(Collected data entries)
************

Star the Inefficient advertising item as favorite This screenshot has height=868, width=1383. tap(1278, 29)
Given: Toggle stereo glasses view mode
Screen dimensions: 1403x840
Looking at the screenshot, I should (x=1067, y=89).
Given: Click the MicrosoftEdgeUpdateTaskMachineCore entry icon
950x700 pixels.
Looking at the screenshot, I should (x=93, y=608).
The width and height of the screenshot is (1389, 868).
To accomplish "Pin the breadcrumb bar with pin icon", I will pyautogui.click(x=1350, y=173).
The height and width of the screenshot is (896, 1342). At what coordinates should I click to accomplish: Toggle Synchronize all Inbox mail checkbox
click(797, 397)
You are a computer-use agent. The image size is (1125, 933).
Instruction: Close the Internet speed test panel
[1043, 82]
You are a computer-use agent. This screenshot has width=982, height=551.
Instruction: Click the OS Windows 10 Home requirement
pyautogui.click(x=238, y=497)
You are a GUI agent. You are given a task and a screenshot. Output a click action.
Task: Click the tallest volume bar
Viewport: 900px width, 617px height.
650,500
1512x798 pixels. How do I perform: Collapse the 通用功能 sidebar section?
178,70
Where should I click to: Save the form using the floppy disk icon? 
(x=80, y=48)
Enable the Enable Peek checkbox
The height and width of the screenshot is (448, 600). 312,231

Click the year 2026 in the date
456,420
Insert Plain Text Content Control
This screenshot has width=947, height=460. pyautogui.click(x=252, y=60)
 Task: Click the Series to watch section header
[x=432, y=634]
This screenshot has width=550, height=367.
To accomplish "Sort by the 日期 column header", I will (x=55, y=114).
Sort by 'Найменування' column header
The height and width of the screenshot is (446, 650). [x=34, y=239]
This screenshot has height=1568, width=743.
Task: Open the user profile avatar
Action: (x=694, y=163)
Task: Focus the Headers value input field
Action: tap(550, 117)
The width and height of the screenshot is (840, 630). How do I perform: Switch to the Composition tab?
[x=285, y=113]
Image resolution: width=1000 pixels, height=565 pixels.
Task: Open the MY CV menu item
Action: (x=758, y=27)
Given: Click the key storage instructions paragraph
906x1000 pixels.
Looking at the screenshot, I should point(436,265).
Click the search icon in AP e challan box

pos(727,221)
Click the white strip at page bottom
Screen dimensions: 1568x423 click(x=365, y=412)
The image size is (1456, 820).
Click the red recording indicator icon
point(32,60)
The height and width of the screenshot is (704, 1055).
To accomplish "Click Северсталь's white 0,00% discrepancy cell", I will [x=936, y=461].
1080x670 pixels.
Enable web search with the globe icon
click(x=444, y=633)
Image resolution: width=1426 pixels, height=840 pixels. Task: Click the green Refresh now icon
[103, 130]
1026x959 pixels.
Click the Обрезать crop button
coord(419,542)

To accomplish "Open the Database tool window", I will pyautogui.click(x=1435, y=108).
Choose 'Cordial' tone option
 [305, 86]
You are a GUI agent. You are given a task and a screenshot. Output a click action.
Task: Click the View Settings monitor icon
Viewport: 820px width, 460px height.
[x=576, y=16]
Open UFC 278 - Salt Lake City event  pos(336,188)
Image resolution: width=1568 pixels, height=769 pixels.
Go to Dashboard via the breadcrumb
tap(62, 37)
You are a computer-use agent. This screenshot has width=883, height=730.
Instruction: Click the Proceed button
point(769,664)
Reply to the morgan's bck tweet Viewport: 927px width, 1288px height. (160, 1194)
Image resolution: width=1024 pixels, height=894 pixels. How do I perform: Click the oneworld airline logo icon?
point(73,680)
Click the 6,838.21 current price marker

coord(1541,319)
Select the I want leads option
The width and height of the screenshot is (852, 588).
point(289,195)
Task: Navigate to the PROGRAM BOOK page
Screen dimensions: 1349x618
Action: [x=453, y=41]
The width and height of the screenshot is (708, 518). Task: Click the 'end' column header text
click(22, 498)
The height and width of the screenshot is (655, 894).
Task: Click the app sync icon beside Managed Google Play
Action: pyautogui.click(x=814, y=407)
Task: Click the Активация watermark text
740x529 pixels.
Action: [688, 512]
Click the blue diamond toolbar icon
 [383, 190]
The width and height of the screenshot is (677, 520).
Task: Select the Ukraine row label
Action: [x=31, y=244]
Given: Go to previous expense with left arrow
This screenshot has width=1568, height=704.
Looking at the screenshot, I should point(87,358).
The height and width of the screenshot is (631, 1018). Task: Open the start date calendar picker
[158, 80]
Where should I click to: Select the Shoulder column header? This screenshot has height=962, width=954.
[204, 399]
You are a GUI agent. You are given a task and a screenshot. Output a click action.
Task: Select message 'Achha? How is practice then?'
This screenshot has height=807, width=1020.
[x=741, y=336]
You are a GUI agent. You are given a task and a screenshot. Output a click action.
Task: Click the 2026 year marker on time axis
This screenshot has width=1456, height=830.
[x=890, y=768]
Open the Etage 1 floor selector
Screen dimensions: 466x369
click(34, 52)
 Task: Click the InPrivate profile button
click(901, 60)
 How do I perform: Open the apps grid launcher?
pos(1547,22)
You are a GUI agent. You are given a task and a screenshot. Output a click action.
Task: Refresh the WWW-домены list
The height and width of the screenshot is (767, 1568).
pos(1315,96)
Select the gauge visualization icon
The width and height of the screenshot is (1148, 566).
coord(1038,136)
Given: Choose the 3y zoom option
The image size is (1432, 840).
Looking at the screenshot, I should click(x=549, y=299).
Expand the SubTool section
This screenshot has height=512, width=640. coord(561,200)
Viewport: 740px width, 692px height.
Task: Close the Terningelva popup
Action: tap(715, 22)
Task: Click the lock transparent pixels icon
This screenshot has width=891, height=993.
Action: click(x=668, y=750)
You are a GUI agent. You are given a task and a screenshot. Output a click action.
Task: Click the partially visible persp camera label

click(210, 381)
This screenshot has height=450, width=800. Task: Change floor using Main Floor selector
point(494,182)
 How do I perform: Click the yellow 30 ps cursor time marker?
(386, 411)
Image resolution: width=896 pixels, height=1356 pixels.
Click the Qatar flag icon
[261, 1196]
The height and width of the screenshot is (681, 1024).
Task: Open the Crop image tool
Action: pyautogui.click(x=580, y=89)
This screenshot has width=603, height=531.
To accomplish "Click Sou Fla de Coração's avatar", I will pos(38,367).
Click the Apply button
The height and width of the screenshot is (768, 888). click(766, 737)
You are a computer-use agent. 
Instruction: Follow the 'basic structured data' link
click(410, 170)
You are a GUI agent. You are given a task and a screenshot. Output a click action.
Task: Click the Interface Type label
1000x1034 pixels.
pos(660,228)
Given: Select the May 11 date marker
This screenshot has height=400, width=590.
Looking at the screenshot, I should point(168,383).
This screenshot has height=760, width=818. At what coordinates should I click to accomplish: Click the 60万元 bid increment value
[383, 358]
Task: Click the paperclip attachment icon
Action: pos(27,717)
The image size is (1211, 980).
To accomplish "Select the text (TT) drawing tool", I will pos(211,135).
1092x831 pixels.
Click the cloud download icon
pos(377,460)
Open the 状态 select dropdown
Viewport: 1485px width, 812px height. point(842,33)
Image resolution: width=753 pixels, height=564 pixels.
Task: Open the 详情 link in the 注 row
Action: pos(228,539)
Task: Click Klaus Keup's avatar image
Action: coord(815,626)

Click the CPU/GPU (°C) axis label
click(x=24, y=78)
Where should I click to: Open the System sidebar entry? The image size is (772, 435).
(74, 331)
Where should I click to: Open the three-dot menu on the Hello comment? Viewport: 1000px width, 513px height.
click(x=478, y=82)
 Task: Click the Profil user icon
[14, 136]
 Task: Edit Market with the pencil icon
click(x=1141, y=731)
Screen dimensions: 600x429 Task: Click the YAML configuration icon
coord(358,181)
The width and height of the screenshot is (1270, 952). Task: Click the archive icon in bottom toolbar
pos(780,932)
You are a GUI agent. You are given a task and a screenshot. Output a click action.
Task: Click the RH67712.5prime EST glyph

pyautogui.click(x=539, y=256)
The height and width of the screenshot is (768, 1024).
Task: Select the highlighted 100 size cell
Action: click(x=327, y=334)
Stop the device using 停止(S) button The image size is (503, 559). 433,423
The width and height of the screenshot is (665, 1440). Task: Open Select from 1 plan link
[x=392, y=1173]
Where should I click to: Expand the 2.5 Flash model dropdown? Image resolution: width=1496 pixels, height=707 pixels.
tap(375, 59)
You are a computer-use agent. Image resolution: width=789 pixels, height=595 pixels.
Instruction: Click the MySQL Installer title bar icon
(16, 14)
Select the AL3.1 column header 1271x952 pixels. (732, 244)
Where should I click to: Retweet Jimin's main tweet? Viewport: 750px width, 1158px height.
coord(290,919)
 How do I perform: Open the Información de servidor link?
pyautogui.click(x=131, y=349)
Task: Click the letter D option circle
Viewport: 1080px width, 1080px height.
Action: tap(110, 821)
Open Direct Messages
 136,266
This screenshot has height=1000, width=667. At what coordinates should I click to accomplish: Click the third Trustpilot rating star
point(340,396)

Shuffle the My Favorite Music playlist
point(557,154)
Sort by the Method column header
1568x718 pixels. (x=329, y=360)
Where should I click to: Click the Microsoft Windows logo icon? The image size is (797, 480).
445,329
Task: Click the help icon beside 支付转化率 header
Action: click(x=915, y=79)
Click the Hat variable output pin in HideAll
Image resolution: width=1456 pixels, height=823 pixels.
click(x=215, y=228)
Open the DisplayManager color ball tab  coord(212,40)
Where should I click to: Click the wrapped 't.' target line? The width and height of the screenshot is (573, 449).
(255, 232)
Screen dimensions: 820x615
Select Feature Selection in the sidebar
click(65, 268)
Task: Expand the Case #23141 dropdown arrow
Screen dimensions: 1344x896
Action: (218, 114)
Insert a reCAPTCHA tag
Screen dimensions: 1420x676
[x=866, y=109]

************

- **What you should do**: Scan the records above for the word "computer" and return every line where it occurs.

- **Answer to the exercise**:
You are a computer-use agent. The image size is (1125, 933).
You are a computer-use agent. This screenshot has width=982, height=551.
You are a computer-use agent. This screenshot has width=883, height=730.
You are a computer-use agent. 
You are a computer-use agent. Image resolution: width=789 pixels, height=595 pixels.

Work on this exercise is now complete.